### Exercise brief
Rewrite the rows below, replacing every occurrence of "How do I perform" with "How can I carry out" and keeping everything else unchanged.

### Data
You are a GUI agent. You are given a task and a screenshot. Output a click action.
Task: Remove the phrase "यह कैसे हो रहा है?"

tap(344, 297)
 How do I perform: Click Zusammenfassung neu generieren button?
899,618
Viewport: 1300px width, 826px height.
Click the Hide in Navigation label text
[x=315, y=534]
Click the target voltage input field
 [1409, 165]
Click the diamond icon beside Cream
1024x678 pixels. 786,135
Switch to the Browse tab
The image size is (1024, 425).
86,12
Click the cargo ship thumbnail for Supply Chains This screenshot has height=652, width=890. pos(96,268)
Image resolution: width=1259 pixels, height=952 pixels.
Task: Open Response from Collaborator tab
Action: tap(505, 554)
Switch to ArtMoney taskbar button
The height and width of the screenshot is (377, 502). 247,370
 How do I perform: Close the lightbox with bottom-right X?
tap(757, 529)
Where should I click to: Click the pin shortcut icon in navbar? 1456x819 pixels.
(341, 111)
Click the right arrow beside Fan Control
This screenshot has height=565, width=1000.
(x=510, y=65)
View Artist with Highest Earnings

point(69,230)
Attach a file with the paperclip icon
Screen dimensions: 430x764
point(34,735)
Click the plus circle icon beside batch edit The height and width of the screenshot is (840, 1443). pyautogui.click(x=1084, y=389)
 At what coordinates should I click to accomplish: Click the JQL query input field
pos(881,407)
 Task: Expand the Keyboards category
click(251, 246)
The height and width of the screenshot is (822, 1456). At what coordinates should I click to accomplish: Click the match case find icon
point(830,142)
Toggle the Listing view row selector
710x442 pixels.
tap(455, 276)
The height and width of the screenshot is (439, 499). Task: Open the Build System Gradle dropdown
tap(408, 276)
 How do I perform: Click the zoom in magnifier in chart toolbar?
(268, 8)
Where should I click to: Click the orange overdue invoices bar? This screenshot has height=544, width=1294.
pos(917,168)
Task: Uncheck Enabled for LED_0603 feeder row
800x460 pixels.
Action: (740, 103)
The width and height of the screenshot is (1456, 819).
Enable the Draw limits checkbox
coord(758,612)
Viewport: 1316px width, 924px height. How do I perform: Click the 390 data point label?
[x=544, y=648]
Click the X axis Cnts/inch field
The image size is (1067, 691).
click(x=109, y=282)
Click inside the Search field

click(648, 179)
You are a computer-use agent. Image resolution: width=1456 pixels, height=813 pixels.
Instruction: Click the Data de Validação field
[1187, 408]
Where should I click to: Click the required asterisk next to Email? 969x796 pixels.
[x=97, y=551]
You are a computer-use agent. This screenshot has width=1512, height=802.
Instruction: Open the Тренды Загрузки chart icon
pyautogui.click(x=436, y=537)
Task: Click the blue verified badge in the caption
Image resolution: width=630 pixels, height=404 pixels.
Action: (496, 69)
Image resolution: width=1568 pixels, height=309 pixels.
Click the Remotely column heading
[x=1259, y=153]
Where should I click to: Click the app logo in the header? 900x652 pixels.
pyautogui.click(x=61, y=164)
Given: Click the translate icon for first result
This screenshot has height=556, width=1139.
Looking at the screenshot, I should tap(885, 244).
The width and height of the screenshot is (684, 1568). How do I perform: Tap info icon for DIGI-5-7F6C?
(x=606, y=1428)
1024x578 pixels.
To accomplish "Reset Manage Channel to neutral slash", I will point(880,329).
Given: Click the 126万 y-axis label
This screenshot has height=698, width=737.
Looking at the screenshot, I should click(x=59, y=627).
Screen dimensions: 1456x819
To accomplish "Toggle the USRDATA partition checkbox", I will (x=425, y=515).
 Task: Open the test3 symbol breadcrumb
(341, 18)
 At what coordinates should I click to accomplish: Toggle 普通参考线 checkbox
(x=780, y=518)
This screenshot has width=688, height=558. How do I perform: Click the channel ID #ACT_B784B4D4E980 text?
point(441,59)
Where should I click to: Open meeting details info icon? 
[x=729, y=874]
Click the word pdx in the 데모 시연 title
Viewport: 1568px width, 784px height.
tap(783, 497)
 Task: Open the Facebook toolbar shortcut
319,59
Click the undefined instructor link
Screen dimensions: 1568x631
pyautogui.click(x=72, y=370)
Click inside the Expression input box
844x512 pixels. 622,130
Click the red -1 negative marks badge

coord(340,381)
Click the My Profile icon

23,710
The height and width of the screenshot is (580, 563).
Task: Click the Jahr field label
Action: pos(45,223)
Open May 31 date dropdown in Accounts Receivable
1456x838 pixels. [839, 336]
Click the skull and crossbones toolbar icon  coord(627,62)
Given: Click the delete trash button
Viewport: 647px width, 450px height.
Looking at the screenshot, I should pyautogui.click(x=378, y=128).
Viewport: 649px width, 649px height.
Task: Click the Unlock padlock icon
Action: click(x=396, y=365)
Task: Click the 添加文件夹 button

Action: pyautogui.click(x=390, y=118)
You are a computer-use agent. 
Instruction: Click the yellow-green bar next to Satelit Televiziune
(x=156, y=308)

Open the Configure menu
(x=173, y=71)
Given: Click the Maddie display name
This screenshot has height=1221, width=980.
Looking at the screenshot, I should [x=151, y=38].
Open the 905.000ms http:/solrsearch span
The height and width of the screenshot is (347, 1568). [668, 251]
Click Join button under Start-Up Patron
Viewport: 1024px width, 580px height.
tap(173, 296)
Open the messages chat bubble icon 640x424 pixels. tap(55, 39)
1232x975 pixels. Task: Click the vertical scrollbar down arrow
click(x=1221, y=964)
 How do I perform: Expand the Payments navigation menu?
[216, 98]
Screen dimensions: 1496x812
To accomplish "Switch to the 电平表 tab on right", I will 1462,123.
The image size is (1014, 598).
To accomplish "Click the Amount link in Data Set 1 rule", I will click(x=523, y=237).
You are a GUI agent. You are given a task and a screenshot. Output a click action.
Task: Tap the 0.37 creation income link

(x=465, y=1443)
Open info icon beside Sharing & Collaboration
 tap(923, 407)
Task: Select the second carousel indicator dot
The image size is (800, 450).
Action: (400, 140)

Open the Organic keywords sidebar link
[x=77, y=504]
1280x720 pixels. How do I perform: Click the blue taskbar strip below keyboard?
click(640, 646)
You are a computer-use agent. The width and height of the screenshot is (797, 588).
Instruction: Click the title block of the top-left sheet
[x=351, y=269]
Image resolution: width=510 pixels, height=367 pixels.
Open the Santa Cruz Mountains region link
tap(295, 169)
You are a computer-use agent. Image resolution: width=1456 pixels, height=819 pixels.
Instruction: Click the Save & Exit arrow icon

### Completed task
You are a GUI agent. You are given a task and a screenshot. Output a click action.
Task: Remove the phrase "यह कैसे हो रहा है?"

tap(344, 297)
 How can I carry out: Click Zusammenfassung neu generieren button?
899,618
Viewport: 1300px width, 826px height.
Click the Hide in Navigation label text
[x=315, y=534]
Click the target voltage input field
 [1409, 165]
Click the diamond icon beside Cream
1024x678 pixels. 786,135
Switch to the Browse tab
The image size is (1024, 425).
86,12
Click the cargo ship thumbnail for Supply Chains This screenshot has height=652, width=890. pos(96,268)
Image resolution: width=1259 pixels, height=952 pixels.
Task: Open Response from Collaborator tab
Action: tap(505, 554)
Switch to ArtMoney taskbar button
The height and width of the screenshot is (377, 502). 247,370
 How can I carry out: Close the lightbox with bottom-right X?
tap(757, 529)
Where should I click to: Click the pin shortcut icon in navbar? 1456x819 pixels.
(341, 111)
Click the right arrow beside Fan Control
This screenshot has height=565, width=1000.
(x=510, y=65)
View Artist with Highest Earnings

point(69,230)
Attach a file with the paperclip icon
Screen dimensions: 430x764
point(34,735)
Click the plus circle icon beside batch edit The height and width of the screenshot is (840, 1443). pyautogui.click(x=1084, y=389)
 At what coordinates should I click to accomplish: Click the JQL query input field
pos(881,407)
 Task: Expand the Keyboards category
click(251, 246)
The height and width of the screenshot is (822, 1456). At what coordinates should I click to accomplish: Click the match case find icon
point(830,142)
Toggle the Listing view row selector
710x442 pixels.
tap(455, 276)
The height and width of the screenshot is (439, 499). Task: Open the Build System Gradle dropdown
tap(408, 276)
 How can I carry out: Click the zoom in magnifier in chart toolbar?
(268, 8)
Where should I click to: Click the orange overdue invoices bar? This screenshot has height=544, width=1294.
pos(917,168)
Task: Uncheck Enabled for LED_0603 feeder row
800x460 pixels.
Action: (740, 103)
The width and height of the screenshot is (1456, 819).
Enable the Draw limits checkbox
coord(758,612)
Viewport: 1316px width, 924px height. How can I carry out: Click the 390 data point label?
[x=544, y=648]
Click the X axis Cnts/inch field
The image size is (1067, 691).
click(x=109, y=282)
Click inside the Search field

click(648, 179)
You are a computer-use agent. Image resolution: width=1456 pixels, height=813 pixels.
Instruction: Click the Data de Validação field
[1187, 408]
Where should I click to: Click the required asterisk next to Email? 969x796 pixels.
[x=97, y=551]
You are a computer-use agent. This screenshot has width=1512, height=802.
Instruction: Open the Тренды Загрузки chart icon
pyautogui.click(x=436, y=537)
Task: Click the blue verified badge in the caption
Image resolution: width=630 pixels, height=404 pixels.
Action: (496, 69)
Image resolution: width=1568 pixels, height=309 pixels.
Click the Remotely column heading
[x=1259, y=153]
Where should I click to: Click the app logo in the header? 900x652 pixels.
pyautogui.click(x=61, y=164)
Given: Click the translate icon for first result
This screenshot has height=556, width=1139.
Looking at the screenshot, I should tap(885, 244).
The width and height of the screenshot is (684, 1568). How can I carry out: Tap info icon for DIGI-5-7F6C?
(x=606, y=1428)
1024x578 pixels.
To accomplish "Reset Manage Channel to neutral slash", I will point(880,329).
Given: Click the 126万 y-axis label
This screenshot has height=698, width=737.
Looking at the screenshot, I should click(x=59, y=627).
Screen dimensions: 1456x819
To accomplish "Toggle the USRDATA partition checkbox", I will (x=425, y=515).
 Task: Open the test3 symbol breadcrumb
(341, 18)
 At what coordinates should I click to accomplish: Toggle 普通参考线 checkbox
(x=780, y=518)
This screenshot has width=688, height=558. How can I carry out: Click the channel ID #ACT_B784B4D4E980 text?
point(441,59)
Where should I click to: Open meeting details info icon? 
[x=729, y=874]
Click the word pdx in the 데모 시연 title
Viewport: 1568px width, 784px height.
tap(783, 497)
 Task: Open the Facebook toolbar shortcut
319,59
Click the undefined instructor link
Screen dimensions: 1568x631
pyautogui.click(x=72, y=370)
Click inside the Expression input box
844x512 pixels. 622,130
Click the red -1 negative marks badge

coord(340,381)
Click the My Profile icon

23,710
The height and width of the screenshot is (580, 563).
Task: Click the Jahr field label
Action: pos(45,223)
Open May 31 date dropdown in Accounts Receivable
1456x838 pixels. [839, 336]
Click the skull and crossbones toolbar icon  coord(627,62)
Given: Click the delete trash button
Viewport: 647px width, 450px height.
Looking at the screenshot, I should pyautogui.click(x=378, y=128).
Viewport: 649px width, 649px height.
Task: Click the Unlock padlock icon
Action: click(x=396, y=365)
Task: Click the 添加文件夹 button

Action: pyautogui.click(x=390, y=118)
You are a computer-use agent. 
Instruction: Click the yellow-green bar next to Satelit Televiziune
(x=156, y=308)

Open the Configure menu
(x=173, y=71)
Given: Click the Maddie display name
This screenshot has height=1221, width=980.
Looking at the screenshot, I should [x=151, y=38].
Open the 905.000ms http:/solrsearch span
The height and width of the screenshot is (347, 1568). [668, 251]
Click Join button under Start-Up Patron
Viewport: 1024px width, 580px height.
tap(173, 296)
Open the messages chat bubble icon 640x424 pixels. tap(55, 39)
1232x975 pixels. Task: Click the vertical scrollbar down arrow
click(x=1221, y=964)
 How can I carry out: Expand the Payments navigation menu?
[216, 98]
Screen dimensions: 1496x812
To accomplish "Switch to the 电平表 tab on right", I will 1462,123.
The image size is (1014, 598).
To accomplish "Click the Amount link in Data Set 1 rule", I will click(x=523, y=237).
You are a GUI agent. You are given a task and a screenshot. Output a click action.
Task: Tap the 0.37 creation income link

(x=465, y=1443)
Open info icon beside Sharing & Collaboration
 tap(923, 407)
Task: Select the second carousel indicator dot
The image size is (800, 450).
Action: (400, 140)

Open the Organic keywords sidebar link
[x=77, y=504]
1280x720 pixels. How can I carry out: Click the blue taskbar strip below keyboard?
click(640, 646)
You are a computer-use agent. The width and height of the screenshot is (797, 588).
Instruction: Click the title block of the top-left sheet
[x=351, y=269]
Image resolution: width=510 pixels, height=367 pixels.
Open the Santa Cruz Mountains region link
tap(295, 169)
You are a computer-use agent. Image resolution: width=1456 pixels, height=819 pixels.
Instruction: Click the Save & Exit arrow icon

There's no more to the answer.